Je me sentais minuscule parmi eux. En entrant dans l’église, je sentais les regards sur moi. « C’est la mère du marié ? »
« Elle aurait dû mieux s’habiller… » Je baissai les yeux, essayant de ne pas me laisser envahir par la honte.
Je ne voulais pas que Marco s’inquiète. Puis quelqu’un s’avança vers moi. C’était Lara.
Elle était radieuse dans sa robe blanche, mais ses yeux étaient doux et remplis d’émotion.

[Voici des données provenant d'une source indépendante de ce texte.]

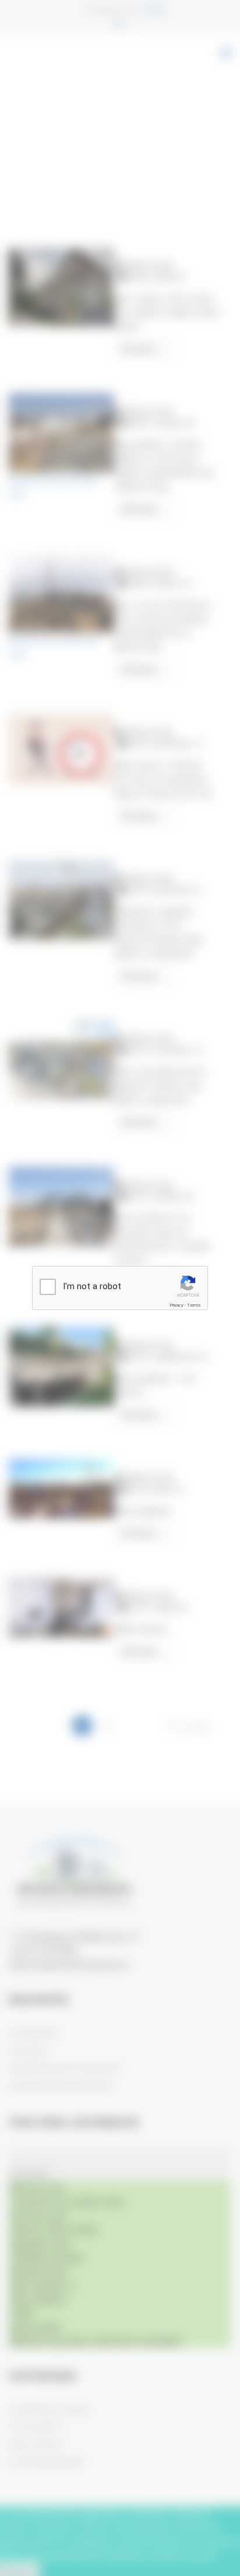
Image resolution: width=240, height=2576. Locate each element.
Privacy (176, 1305)
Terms (194, 1305)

Elle prit ma main délicatement — ma main façonnée par des années de lavage, de transport et de vente de légumes au marché.
D’une voix tremblante, elle demanda : « Maman… est-ce la robe que tu portais quand Marco est né ? » Je restai figée.
« Comment le sais-tu ? » Elle sourit à travers ses larmes. « Marco me l’a dit.
Il m’a dit que chaque fois que la vie était difficile, il se souvenait de toi dans cette robe verte — te tenant, l’aimant, faisant tout seule.
Il m’a dit que cette robe symbolise ta force. » Ses paroles m’enveloppèrent comme un rayon de soleil.
Puis elle me serra dans ses bras — là, devant tout le monde. Marco s’avança, essuyant mes larmes. « Maman, » murmura-t-il, « merci pour tous tes sacrifices.

Cette robe verte est la plus belle chose que j’aie jamais vue, car elle me rappelle toi. »
RIRES ET LARMES Après la cérémonie, les invités s’approchèrent de moi — non pas pour me juger, mais avec chaleur. « Vous êtes magnifique, mère Teresa. »
« Cette nuance de vert vous va si bien. » Plus tard, lors de la réception, Lara prit le micro. « Je veux rendre hommage à cette femme, » dit-elle en me montrant du doigt.
« Elle ne porte peut-être pas de vêtements de marque, mais c’est elle qui a fait de Marco l’homme que j’aime. Si je devais admirer une femme comme épouse, ce serait Mère Teresa. »
La salle éclata en applaudissements. Je me tenais là, tenant le jupon de ma vieille robe, en pleurant — mais pour la première fois, c’étaient des larmes de joie.
Ce jour-là, ma humble robe verte ressemblait à la plus belle robe du monde. Les vêtements ne définissent pas la dignité. Le prix ne définit pas la beauté.
L’amour d’une mère est tissé dans chaque fil — à travers les sacrifices qu’elle fait, les nuits qu’elle passe éveillée, la force silencieuse qu’elle porte.
Et si l’amour avait une couleur, ce ne serait ni le rouge ni le blanc. Ce serait le vert — la couleur de la vie, de la croissance, la couleur d’une mère qui donne tout, même lorsqu’elle possède si peu.